“There is no absolute truth.”
This is just one of the many zingers Ms. Nadine Strossum, first female ACLU president, launched at UNC students at Tuesday night’s CSFL-sponsored debate. Both Strossum and her counterpart, Mr. Scott Klusendorf (president of the Life Training Institute), are renowned as formidable figures in the heated abortion controversy. Tuesday night, however, Ms. Strossum’s argument simply did not hold. Perhaps it was the fact that she bemoaned the widespread problem of “tragic” unplanned pregnancies, yet made known her advocacy for the “benefits” of pornography, a practice that has been proven to increase the amount of violent or irresponsible sexual acts that gives rise to such problems. Perhaps it was the myriad of logical fallacies that reared their heads throughout the night, including the ever-popular bandwagon appeal—the fact that numerous religious people have accepted abortion as a viable option validates the act. Or, possibly, it was the fact that she emphasized her respect for “life in all its many manifestations” and shared a personal anecdote about how she refused to kill a housefly, but fully accepted the extermination of a human life, even if just a “potential” one.
Yet most absurd of all was her following claim. Ms. Stossum alleged that “at the heart of liberty is the right to define your own concept of existence.”
It is chilling to imagine a world in which fallible individuals are permitted to define the nature of personhood for themselves. If the definition of personhood were to change based on the individual, it becomes clear that abortion is a non-issue; it is simply a decision to be made based on personal circumstance. But were personhood to be accepted as nebulous at the prenatal level, post-birth would not be a far cry away—this is an eerie prospect.
Moreover, acknowledging this ambiguity denigrates the value of the human person.
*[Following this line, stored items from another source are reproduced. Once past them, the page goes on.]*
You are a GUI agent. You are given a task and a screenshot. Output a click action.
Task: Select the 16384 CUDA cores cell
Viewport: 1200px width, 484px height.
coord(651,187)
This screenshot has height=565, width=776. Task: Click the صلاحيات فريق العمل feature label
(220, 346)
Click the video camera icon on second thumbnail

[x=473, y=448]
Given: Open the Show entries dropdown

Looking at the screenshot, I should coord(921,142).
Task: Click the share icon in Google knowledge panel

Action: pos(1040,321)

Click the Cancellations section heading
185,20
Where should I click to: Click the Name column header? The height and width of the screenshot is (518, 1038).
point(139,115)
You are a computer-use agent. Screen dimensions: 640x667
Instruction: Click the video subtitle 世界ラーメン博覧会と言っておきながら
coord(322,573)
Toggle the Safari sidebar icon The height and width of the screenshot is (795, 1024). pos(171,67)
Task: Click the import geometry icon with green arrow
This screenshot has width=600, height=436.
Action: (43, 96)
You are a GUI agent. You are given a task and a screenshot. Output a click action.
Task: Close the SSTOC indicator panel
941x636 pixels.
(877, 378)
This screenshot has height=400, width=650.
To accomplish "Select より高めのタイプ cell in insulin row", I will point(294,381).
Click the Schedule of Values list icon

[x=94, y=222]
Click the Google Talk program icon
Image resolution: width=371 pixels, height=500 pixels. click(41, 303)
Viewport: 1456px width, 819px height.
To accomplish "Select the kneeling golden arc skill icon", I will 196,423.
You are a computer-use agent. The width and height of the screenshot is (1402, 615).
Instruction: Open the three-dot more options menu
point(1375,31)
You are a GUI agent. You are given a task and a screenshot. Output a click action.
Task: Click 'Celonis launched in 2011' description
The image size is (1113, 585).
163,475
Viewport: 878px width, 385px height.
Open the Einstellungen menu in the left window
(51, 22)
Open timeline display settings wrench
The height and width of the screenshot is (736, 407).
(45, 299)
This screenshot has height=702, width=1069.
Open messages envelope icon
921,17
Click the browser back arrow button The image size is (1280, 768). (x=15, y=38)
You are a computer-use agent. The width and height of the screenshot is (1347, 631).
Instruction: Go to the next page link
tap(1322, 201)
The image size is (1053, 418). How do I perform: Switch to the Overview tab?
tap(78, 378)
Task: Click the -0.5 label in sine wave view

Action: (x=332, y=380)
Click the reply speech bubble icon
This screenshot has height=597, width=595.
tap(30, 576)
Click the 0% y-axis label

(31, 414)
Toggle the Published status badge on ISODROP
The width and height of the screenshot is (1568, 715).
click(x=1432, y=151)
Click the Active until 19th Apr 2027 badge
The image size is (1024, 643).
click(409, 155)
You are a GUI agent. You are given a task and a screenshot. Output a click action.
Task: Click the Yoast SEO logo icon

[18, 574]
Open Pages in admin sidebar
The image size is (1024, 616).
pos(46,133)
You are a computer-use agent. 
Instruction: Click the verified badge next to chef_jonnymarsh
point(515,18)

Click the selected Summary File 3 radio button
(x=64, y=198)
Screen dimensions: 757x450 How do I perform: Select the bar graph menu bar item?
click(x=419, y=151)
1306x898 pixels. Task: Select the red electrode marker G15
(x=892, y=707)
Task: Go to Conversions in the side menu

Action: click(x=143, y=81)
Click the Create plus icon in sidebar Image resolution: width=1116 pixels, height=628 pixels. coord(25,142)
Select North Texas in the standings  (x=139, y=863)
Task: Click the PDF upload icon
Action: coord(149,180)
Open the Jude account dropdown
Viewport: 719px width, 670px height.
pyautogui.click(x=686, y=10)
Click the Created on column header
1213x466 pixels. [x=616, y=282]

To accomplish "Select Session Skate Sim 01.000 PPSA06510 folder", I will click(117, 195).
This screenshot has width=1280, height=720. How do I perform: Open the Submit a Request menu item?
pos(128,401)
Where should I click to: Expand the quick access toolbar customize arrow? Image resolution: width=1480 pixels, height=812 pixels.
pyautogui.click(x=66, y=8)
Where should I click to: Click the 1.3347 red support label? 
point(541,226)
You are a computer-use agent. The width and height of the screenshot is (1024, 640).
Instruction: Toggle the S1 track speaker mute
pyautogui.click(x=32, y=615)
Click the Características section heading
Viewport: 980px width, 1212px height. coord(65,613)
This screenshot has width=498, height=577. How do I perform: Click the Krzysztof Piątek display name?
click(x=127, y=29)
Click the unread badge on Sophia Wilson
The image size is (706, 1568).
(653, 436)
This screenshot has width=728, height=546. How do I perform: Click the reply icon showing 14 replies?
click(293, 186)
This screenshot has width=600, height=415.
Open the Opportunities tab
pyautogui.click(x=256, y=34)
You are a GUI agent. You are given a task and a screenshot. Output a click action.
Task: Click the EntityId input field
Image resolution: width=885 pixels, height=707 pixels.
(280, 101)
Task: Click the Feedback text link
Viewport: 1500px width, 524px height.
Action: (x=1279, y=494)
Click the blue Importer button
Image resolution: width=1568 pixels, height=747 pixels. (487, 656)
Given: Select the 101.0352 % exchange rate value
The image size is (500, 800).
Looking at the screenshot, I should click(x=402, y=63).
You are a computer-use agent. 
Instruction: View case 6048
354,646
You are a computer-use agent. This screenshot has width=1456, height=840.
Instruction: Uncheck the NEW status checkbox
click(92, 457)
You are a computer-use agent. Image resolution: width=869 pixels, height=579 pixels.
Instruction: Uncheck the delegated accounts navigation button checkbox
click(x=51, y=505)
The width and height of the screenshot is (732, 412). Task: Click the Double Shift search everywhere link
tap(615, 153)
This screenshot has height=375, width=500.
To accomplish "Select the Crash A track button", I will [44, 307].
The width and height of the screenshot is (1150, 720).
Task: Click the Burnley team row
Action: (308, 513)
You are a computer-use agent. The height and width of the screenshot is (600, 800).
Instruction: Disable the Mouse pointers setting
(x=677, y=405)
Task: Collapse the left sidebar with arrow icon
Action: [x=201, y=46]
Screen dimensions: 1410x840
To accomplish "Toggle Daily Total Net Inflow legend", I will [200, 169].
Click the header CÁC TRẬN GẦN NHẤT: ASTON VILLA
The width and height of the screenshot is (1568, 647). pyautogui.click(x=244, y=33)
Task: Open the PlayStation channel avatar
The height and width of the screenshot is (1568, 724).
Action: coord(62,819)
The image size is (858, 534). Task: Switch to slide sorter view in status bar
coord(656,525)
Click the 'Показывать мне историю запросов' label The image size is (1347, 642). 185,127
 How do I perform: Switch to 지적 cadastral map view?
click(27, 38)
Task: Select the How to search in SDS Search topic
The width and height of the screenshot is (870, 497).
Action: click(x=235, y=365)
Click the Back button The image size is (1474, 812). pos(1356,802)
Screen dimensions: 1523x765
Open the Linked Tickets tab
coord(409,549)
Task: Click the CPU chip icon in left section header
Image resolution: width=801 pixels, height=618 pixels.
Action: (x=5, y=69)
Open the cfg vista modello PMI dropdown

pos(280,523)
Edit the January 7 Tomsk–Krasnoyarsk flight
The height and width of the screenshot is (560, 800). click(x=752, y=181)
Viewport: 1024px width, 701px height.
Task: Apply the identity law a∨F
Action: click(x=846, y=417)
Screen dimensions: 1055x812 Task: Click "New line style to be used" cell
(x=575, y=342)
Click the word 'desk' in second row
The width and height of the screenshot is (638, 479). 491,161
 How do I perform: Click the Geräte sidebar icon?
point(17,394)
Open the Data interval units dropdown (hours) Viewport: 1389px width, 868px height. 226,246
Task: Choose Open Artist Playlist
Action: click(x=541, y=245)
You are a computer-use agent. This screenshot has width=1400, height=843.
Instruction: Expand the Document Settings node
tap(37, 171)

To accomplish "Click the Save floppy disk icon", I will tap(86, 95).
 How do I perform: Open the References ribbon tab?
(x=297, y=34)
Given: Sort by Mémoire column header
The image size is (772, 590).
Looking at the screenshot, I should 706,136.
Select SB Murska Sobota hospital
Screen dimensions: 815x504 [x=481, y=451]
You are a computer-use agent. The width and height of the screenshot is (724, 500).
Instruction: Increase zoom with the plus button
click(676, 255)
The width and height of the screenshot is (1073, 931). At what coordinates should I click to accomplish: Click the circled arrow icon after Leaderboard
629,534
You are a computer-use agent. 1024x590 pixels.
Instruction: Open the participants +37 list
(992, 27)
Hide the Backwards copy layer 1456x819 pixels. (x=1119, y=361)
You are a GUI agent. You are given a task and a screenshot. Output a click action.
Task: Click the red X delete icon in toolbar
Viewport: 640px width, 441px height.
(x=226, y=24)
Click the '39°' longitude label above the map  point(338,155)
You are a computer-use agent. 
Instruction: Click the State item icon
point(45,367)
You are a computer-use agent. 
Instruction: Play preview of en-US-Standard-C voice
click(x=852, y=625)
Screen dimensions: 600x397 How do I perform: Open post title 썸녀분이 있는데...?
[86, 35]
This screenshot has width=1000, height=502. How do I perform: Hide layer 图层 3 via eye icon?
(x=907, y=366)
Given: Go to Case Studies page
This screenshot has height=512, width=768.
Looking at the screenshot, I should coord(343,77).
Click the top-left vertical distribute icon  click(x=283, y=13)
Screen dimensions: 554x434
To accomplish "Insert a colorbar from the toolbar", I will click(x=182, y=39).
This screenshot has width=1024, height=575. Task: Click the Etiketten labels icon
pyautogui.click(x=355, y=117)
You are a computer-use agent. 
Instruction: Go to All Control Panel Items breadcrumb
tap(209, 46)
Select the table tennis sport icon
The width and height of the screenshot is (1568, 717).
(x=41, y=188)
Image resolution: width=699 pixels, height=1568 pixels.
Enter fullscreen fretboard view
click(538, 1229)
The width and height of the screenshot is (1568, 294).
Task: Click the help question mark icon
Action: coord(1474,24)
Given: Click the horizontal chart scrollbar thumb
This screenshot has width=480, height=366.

Deciding on what defines a person should not be on the same level as choosing a profession or interpreting a piece of art. What a human being IS does not change capriciously. To say that a person’s choice to define what he IS surpasses his value is logically unsound and entirely nonsensical.
Further, Ms. Strossum declared, with certainty, that there is indeed “no one absolute truth.” This, I suggest, represents the crux of many deep-seated issues. To assume that nothing is absolute or certain leaves room for unsettling ambiguities like the question of personhood.
An ancient oracle at a temple in Delphi, Greece reads: “KNOW THYSELF–” a phrase today employed generally in sappy leadership trainings, but which holds a serious weight. Know yourself—know first what you are. At the very least, pinning down this essential fact is crucial to having a sound perception of our frequently turbulent world.